BOARDMAN, Ohio (WKBN) – The future of Boardman Schools is now easier to plan. Two weeks ago, the district's levy narrowly passed by 2 percent. Now the board is making plans for the new money over the next five years.
That emergency levy passed by just 221 votes.
"That sounds close, but that is actually a pretty solid victory," Superintendent Tim Saxton said.
He said the school was worried they would need to cut longtime programs, calling it inevitable if the levy failed. Now, not only will those programs stay, but they're moving forward.
With Election Day behind them, the Boardman School Board is looking ahead. It discussed the five-year plan on Thursday night.
Before the levy passed, the board had two plans. If the levy didn't go through, 13 teaching positions, along with several other staff positions, would have been cut.

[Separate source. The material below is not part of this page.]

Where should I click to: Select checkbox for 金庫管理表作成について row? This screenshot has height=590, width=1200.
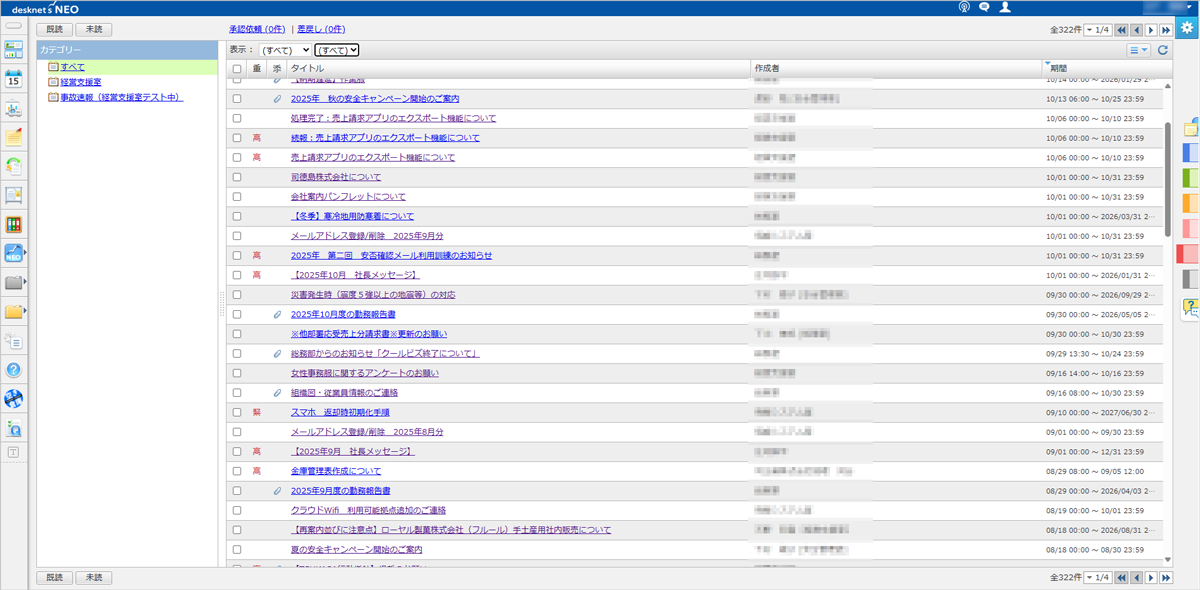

Since it did pass, the district will change plans. It will not fill positions when someone retires, but redistribute duties to other faculty.

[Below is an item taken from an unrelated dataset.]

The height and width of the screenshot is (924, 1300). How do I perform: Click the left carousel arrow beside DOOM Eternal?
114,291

"We will look to see if that position needs to be filled and that will be our main source of maintaining our costs," Treasurer Nicholas Ciarniello said.
There may need to be classes cut in the future as teachers or instructors leave.
"Those are options that we don't want to take away from kids, but we have a fiscal responsibility to our community, so there's a balance there," Saxton said.
That plan is expected to save the district more than $600,000 next year.
"It's downsizing, but that was always part of the original campaign. We said this is part of Plan A," Saxton said.
One of the major concerns for the school is state funding, which makes up about 30 percent of the schools' budget.
"For state funding, ours has been pretty flat or decreasing when you take all the parts together," Saxton said.
Also discussed was the district's three other renewal levies. They will be on ballots in the next five years — two of them combining for 11.9 mills to be renewed in the same year.
The plan's draft will still need to be approved at the next board meeting, which is scheduled for May 23.